TEXT SHOWN ->

+--

Geologic formation in Newfoundland, Canada

The Trepassey Formation is a geologic formation that crops out in Newfoundland, which consists of gray sandstones and rare tuffaceous rocks. It also preserves fossils dating back to the Ediacaran period, which were buried on a deep ocean marginal slope.

== Geology ==
The Trepassey Formation is primarily composed of a series of thin-bedded, fine-grained turbidites, a type of deposit found in deep ocean areas. It is sharply and conformably overlain by the shale dominated Fermeuse Formation, and conformably underlain by the argillaceous Mistaken Point Formation.

=== Facies ===
The formation contains up to known six facies, which are as follows:

- Facies 1: This facies only gets up to 90 cm thick in some areas, and is composed of grains which range from sizes of silt to very fine sand. Overlying these facies are green mudstones, which are structureless in nature.

- Facies 2: This facies has an unknown thickness, but features rippled cross-lamination, which are overlain by draping or flat lamination and structureless mudstones, and contains grains with sizes ranging from very fine to medium sand. Where the ripples are visible, they are always going toward a southern to south-western direction. There are also some areas of this facies that contains rare structureless sandstones.

- Facies 3: Parts of this facies is entirely restricted to this formation and contains two beds, 3A and 3B. 3A only gets up to 50 cm thick, and is composed of yellowish-green sandstone, which itself contains medium to coarse-grained, angular to sub-rounded quartz and feldspar grains, and is the restricted bed. At the base of 3A there can also be found dark-gray mudstone clasts, usually up to 3 cm long. Meanwhile, 3B is not measured, but is composed of structureless beds that contain high amounts of ash.

- Facies 4: This facies is not measured, and contains thin crystalline tuff layers, and are far less common than is seen in the underlying Mistaken Point Formation.

- Facies 5: Similar to Facies 4, this facies rarely appears in the formation, only occurring at the very top. It is not measured, and contains intraformational tubular mudstone clasts that can range from 2-50 cm long, alongside laminated mudstones.

- Facies 6: This facies is very thin, only getting up to a few centimetres in thickness, and is primarily composed of laminated mudstones. The thickness of the facies is notably uniform, and contains irregular silt-sized grains, separated by clay and a black carbonaceous material, which may possibly be the remains of microbial mats.

+--

Records from a pointing dataset:
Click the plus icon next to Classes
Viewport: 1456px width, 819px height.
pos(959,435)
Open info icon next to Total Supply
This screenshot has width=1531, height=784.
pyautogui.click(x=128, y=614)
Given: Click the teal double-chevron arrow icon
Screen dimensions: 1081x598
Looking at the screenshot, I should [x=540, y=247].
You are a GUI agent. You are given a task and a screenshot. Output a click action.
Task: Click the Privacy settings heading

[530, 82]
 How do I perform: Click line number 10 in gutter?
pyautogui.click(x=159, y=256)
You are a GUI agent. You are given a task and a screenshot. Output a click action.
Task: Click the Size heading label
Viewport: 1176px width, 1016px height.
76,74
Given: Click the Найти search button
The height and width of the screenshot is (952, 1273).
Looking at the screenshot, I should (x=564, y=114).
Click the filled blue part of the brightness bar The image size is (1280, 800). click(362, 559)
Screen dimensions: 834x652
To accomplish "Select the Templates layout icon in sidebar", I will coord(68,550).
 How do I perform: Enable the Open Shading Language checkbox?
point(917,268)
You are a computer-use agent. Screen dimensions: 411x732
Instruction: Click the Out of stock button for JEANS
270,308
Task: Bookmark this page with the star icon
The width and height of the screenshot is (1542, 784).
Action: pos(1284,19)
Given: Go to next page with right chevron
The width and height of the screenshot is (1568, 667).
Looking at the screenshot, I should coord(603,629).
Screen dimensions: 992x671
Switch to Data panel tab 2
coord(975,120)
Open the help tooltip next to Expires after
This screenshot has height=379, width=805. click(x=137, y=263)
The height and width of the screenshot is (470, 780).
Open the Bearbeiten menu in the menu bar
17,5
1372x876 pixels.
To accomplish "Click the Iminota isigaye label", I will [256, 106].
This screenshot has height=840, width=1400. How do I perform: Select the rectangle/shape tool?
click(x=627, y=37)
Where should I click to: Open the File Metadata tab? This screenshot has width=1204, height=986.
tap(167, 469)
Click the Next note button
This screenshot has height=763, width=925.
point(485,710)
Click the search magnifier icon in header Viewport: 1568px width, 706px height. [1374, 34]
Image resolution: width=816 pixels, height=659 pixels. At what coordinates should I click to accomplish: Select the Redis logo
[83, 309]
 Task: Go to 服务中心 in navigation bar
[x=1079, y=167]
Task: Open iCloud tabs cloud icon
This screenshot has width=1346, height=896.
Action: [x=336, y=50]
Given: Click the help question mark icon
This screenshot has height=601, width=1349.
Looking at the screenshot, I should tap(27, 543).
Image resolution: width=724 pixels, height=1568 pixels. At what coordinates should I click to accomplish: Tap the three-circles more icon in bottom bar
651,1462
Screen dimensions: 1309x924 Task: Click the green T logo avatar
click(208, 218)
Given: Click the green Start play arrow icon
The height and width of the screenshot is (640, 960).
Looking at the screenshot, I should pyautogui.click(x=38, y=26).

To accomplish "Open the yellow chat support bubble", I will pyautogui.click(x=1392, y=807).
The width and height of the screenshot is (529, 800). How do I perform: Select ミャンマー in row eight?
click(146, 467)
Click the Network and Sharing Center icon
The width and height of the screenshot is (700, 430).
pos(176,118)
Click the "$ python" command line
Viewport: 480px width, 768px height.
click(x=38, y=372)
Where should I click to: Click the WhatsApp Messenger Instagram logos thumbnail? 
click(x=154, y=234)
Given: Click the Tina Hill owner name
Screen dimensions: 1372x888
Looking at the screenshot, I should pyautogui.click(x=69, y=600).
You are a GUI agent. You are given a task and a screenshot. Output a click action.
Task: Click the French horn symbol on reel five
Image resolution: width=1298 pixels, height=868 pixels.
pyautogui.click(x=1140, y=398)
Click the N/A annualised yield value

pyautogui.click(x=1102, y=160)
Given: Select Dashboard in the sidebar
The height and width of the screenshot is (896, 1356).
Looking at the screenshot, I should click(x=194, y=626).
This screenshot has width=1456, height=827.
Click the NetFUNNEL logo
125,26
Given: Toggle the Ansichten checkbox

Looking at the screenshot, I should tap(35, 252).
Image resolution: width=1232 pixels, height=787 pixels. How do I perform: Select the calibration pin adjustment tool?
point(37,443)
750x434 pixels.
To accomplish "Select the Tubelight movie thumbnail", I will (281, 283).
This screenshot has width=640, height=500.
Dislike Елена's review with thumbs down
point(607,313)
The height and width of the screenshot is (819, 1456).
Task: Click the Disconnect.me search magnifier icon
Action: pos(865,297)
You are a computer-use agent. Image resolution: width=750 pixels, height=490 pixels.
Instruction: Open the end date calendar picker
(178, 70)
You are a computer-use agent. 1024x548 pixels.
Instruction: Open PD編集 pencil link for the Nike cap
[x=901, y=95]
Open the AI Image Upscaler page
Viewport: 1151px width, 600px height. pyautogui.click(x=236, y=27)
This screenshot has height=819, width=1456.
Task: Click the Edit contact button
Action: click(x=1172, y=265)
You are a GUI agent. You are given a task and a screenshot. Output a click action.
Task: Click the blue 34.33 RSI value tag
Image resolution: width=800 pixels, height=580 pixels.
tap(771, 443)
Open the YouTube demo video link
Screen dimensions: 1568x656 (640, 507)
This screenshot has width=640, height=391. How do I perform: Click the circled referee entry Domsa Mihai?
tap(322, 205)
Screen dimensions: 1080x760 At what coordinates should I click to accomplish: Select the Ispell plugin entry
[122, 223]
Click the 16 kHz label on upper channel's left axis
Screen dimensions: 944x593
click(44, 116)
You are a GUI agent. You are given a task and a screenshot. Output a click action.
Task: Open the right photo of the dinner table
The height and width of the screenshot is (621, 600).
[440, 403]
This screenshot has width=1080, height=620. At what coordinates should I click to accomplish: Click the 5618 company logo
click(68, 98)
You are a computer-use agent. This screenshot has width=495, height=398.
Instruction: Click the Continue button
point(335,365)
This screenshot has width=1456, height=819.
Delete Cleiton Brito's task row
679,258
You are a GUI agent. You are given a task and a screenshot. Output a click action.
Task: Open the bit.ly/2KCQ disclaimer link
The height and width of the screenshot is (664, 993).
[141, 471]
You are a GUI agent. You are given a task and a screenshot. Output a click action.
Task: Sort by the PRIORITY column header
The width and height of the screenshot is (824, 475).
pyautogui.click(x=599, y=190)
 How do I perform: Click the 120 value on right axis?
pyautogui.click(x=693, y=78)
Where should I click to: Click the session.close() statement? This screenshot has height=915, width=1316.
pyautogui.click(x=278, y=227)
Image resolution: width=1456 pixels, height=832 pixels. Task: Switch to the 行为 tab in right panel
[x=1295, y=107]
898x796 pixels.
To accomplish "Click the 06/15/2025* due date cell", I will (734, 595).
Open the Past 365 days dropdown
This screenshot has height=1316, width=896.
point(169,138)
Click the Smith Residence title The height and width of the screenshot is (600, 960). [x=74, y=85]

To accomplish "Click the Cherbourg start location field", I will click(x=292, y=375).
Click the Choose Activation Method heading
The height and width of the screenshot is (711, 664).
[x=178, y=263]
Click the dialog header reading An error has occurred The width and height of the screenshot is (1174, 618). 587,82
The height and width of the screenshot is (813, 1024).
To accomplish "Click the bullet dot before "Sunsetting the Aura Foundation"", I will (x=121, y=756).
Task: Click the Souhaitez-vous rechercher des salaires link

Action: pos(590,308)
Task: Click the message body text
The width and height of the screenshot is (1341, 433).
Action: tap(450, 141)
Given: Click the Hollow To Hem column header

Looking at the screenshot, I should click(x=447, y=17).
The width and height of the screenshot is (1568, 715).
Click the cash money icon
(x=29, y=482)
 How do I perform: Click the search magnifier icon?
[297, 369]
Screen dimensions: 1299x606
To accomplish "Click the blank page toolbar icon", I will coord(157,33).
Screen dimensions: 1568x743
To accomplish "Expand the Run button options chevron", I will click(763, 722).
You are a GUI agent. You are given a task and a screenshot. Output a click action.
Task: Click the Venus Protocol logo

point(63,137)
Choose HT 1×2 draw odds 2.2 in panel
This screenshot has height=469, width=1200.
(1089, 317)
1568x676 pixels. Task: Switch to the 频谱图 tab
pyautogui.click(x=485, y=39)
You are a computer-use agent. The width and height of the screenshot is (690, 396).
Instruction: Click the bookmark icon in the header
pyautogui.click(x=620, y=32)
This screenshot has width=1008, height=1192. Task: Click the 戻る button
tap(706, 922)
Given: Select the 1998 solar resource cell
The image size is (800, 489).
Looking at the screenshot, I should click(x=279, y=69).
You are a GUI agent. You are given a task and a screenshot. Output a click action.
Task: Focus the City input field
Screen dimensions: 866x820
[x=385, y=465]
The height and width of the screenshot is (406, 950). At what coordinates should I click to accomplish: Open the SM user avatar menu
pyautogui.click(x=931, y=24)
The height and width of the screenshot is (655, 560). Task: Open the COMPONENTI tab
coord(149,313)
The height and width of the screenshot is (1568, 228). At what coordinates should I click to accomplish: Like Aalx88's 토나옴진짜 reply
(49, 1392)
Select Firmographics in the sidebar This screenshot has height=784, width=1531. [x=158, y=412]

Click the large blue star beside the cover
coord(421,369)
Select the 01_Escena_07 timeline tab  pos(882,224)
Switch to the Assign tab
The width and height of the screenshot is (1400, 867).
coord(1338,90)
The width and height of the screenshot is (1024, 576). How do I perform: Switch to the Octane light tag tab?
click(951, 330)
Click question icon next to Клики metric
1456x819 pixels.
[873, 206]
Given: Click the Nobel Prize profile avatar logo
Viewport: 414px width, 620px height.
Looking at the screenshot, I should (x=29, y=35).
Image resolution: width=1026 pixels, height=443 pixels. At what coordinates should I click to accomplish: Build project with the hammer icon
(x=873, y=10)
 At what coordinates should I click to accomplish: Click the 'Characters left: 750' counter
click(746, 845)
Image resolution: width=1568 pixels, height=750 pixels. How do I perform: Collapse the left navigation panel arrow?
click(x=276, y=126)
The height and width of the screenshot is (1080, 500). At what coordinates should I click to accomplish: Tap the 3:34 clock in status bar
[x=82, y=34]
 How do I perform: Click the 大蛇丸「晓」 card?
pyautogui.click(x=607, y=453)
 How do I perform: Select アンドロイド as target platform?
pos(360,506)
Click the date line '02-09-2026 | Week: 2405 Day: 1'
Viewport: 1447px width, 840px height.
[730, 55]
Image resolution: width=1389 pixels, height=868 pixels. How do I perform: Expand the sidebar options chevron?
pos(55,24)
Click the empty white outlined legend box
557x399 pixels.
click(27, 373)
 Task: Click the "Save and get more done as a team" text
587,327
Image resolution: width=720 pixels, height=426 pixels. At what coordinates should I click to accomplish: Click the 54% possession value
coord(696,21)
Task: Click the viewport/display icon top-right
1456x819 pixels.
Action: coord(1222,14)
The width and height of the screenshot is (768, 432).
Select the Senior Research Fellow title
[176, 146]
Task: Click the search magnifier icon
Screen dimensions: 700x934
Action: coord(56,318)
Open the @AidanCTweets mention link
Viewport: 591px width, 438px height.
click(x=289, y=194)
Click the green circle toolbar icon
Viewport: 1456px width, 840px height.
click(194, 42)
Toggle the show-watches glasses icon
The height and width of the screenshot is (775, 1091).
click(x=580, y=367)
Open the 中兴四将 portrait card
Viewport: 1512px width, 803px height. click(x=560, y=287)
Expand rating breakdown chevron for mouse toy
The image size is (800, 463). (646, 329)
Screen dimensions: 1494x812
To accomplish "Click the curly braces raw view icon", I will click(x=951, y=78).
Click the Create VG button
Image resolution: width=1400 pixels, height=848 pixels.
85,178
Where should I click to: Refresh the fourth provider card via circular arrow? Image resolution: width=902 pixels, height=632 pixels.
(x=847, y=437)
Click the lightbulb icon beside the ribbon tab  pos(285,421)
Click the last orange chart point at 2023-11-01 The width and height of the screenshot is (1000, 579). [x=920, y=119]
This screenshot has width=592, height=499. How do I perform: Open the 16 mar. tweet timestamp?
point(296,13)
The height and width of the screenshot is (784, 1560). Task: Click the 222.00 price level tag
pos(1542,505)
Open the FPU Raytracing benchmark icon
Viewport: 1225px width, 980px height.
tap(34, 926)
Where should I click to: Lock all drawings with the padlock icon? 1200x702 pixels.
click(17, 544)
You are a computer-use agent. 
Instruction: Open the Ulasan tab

+--

EXERCISES TO COMPLETE ->
**a)** Translate this sentence from the Trepassey Formation text into Spanish: "The Trepassey Formation is primarily composed of a series of thin-bedded, fine-grained turbidites, a type of deposit found in deep ocean areas."
**b)** Write the next part of the Trepassey Formation text, picking up after its final sentence.

ANSWER SET ->
**a)** La Formación Trepassey está compuesta principalmente por una serie de turbiditas de grano fino y estratificación delgada, un tipo de depósito que se encuentra en zonas oceánicas profundas.

**b)**
=== Members ===
The formation has also been split into two members, which are as follows, in ascending stratigraphic order (lowest to highest):

- Catalina Member: This lower member, which has only been measured in one area up to 50 m thick, is primarily composed of the mudstone and siltstone bearing facies and beds, as well as occasional sandstones. These are predominately greenish-gray in colour, and are thin to medium-bedded. In the upper sections of this member, there can also be found cross-stratified sandstone. This member is also the fossiliferous of the two.

- Port Union Member: This upper member, which can get up to 94 m thick, is dominated by the sandstone facies and beds. These gray sandstones are fine to very-coarse-grained, and is primarily quartzo-feldspathic in nature. There are also interbedded layers of mudstone, sandstone, agglomerate, and tuff. The coarser layers of this member are volcanogenic in nature, containing a mixture of pyroclastic debris and sediments, which does not allow for the preservation of fossil material.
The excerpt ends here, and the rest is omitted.